Segment Open
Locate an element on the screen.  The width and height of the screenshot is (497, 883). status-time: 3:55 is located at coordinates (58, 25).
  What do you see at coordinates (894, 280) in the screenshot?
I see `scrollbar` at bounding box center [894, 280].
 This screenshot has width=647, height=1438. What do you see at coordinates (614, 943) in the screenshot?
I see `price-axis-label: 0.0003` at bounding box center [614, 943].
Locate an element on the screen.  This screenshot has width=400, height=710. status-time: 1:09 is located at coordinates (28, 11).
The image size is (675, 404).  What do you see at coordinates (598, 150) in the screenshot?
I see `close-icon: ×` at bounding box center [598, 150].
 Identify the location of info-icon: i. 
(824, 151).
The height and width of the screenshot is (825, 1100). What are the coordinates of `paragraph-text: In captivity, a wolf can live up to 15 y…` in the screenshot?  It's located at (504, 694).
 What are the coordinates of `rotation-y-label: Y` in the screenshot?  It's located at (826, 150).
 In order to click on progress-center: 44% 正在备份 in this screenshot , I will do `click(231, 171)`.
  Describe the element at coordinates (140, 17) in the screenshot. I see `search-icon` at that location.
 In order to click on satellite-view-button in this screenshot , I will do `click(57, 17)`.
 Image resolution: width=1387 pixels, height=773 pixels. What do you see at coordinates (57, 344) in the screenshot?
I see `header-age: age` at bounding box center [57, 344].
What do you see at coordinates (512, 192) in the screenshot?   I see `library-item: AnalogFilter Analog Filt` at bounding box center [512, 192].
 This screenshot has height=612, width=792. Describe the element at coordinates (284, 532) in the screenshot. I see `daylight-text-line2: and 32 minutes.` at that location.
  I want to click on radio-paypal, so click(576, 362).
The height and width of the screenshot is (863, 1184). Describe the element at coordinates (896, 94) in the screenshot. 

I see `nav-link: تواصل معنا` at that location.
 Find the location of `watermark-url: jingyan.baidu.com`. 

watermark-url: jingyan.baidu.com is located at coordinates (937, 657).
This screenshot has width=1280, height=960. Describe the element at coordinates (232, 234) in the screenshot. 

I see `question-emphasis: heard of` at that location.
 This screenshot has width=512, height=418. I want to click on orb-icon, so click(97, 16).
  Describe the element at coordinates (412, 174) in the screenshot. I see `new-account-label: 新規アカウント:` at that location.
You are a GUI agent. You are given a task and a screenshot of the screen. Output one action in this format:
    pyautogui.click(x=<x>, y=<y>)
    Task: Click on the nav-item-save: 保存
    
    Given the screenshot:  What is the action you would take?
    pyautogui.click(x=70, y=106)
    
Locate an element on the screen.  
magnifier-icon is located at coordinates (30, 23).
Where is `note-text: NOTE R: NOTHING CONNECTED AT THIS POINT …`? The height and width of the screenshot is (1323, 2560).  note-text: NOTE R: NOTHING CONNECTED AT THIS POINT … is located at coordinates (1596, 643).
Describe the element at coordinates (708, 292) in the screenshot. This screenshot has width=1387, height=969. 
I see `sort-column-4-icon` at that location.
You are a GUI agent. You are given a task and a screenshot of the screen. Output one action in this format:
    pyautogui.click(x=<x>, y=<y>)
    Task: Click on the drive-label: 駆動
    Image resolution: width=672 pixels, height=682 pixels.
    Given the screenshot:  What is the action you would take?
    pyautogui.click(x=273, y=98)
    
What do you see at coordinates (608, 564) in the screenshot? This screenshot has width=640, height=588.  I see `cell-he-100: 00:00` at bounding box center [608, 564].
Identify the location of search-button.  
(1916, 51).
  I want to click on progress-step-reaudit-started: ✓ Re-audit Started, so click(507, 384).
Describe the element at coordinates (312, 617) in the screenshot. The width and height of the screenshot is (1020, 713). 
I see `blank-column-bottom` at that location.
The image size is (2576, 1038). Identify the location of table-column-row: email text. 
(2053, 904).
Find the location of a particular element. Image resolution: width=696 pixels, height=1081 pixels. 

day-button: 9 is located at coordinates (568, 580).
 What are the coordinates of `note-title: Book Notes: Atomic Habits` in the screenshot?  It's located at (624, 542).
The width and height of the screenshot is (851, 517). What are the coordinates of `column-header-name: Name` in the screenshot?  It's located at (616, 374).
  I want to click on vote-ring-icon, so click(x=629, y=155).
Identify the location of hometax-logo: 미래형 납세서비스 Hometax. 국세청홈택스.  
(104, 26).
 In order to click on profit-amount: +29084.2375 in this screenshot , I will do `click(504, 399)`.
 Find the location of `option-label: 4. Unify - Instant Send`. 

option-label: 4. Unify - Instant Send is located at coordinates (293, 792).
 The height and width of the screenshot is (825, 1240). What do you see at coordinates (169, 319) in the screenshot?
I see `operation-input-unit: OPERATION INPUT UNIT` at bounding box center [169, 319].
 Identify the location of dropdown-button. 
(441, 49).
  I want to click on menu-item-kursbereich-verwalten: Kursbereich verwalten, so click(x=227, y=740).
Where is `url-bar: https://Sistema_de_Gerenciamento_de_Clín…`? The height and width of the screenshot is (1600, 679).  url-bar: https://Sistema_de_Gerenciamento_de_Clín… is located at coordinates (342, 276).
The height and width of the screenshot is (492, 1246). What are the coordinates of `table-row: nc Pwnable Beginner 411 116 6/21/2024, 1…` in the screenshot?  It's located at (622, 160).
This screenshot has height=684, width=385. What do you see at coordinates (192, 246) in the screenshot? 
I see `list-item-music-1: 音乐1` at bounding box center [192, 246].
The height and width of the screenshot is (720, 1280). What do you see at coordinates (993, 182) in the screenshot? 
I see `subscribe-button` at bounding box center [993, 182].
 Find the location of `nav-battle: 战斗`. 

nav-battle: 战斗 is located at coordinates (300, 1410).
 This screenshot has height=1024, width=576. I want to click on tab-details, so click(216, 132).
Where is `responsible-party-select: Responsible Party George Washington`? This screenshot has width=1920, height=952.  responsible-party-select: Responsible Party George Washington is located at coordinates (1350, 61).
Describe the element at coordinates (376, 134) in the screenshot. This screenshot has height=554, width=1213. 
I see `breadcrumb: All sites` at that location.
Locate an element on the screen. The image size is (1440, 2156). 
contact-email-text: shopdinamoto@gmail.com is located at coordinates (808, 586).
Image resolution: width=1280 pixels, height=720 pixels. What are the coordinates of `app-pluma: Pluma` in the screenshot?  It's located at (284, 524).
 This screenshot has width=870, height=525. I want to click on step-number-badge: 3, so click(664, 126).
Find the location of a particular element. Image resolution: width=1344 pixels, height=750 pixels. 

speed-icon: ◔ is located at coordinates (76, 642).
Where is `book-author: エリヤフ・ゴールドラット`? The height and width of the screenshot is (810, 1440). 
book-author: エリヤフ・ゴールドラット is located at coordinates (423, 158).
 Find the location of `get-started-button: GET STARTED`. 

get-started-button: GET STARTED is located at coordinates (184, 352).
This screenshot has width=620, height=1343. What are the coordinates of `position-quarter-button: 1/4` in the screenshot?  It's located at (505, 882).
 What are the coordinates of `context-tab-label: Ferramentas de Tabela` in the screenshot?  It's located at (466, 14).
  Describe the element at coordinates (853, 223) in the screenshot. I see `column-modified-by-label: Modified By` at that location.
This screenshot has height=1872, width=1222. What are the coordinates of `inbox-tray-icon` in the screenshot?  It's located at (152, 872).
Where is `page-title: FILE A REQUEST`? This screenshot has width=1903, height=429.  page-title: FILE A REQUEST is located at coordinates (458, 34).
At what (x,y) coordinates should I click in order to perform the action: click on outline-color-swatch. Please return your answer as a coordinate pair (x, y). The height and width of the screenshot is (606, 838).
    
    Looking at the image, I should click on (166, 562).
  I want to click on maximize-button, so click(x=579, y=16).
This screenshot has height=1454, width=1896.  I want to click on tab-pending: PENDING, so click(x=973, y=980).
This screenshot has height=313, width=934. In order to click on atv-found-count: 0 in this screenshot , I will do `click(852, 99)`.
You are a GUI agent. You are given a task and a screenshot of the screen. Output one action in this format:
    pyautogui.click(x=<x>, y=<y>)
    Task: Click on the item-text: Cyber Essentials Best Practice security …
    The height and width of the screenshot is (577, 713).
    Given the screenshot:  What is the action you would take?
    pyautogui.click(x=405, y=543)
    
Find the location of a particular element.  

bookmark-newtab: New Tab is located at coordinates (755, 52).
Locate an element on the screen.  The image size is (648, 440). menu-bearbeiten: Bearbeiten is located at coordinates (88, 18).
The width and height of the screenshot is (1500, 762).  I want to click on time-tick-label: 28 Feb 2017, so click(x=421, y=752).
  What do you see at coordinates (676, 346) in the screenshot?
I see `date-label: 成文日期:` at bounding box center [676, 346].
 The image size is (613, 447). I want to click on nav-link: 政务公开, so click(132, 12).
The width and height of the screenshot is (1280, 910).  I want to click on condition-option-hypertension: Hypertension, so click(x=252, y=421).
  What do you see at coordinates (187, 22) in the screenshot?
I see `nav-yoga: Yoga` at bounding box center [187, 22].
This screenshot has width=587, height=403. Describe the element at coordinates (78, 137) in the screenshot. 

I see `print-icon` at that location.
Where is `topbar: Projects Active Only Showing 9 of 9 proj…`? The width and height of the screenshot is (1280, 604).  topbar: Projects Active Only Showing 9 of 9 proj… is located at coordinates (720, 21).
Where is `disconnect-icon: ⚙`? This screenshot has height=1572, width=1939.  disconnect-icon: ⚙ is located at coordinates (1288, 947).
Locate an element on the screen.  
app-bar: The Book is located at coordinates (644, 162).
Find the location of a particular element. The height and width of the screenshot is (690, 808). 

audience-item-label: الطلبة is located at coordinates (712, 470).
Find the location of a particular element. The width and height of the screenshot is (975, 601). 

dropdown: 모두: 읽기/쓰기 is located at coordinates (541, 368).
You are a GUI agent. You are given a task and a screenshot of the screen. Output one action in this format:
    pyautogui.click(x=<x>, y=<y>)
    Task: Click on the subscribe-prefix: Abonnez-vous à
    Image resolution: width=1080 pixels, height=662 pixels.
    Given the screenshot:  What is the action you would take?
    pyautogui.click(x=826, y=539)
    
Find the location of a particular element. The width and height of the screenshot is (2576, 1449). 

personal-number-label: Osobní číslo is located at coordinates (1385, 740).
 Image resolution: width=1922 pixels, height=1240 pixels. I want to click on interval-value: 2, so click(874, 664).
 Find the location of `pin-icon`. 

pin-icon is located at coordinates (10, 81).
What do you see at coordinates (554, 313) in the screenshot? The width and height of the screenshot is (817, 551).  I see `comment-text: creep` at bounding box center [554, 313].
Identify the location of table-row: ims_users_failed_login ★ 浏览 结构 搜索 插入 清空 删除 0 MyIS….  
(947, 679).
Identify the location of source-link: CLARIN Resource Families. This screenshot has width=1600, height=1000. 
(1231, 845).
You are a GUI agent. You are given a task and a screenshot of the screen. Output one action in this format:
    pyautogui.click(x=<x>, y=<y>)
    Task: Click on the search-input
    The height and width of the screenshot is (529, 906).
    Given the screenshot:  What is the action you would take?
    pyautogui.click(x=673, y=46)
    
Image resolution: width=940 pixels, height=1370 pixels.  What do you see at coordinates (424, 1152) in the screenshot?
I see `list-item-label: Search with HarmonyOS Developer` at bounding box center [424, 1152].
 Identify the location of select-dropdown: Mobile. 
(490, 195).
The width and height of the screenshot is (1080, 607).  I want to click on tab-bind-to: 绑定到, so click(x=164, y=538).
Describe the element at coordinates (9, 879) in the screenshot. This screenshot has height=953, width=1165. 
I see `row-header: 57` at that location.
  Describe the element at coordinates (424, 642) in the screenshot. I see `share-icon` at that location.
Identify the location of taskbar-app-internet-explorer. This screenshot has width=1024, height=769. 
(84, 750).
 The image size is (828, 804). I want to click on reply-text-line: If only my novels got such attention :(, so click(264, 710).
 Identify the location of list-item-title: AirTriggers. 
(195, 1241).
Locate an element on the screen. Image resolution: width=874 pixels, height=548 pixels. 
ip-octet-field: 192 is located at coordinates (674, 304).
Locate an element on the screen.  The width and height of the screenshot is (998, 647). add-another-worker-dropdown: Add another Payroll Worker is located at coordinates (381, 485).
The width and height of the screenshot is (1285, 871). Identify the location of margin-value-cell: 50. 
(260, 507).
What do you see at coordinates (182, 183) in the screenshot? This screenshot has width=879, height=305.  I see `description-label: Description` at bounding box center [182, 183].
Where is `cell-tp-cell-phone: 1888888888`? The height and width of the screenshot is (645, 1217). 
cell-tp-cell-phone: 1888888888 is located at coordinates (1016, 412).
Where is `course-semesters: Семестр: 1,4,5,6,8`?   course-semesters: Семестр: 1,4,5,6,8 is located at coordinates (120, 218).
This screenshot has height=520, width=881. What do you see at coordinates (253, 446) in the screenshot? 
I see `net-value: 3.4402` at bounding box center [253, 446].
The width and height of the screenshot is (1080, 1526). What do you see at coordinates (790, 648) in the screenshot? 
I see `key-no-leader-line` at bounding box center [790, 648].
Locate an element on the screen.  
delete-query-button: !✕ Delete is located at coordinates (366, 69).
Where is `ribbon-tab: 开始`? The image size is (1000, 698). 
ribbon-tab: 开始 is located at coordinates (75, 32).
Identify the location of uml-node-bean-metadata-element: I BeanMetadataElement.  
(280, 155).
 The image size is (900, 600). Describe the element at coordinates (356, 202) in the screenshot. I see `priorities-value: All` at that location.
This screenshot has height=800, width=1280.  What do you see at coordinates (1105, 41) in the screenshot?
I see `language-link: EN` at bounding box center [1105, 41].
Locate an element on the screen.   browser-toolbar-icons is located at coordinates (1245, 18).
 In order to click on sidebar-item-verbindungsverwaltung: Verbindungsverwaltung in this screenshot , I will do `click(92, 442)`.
Segment Closed
[Task description] Please write out the listing above word for word, beginning with the line that contains "In order to click on satellite-view-button" and ending with the line that contains "Describe the element at coordinates (412, 174)", both lines included.

[Written answer]
 In order to click on satellite-view-button in this screenshot , I will do `click(57, 17)`.
 Image resolution: width=1387 pixels, height=773 pixels. What do you see at coordinates (57, 344) in the screenshot?
I see `header-age: age` at bounding box center [57, 344].
What do you see at coordinates (512, 192) in the screenshot?   I see `library-item: AnalogFilter Analog Filt` at bounding box center [512, 192].
 This screenshot has height=612, width=792. Describe the element at coordinates (284, 532) in the screenshot. I see `daylight-text-line2: and 32 minutes.` at that location.
  I want to click on radio-paypal, so click(576, 362).
The height and width of the screenshot is (863, 1184). Describe the element at coordinates (896, 94) in the screenshot. 

I see `nav-link: تواصل معنا` at that location.
 Find the location of `watermark-url: jingyan.baidu.com`. 

watermark-url: jingyan.baidu.com is located at coordinates (937, 657).
This screenshot has width=1280, height=960. Describe the element at coordinates (232, 234) in the screenshot. 

I see `question-emphasis: heard of` at that location.
 This screenshot has width=512, height=418. I want to click on orb-icon, so click(97, 16).
  Describe the element at coordinates (412, 174) in the screenshot. I see `new-account-label: 新規アカウント:` at that location.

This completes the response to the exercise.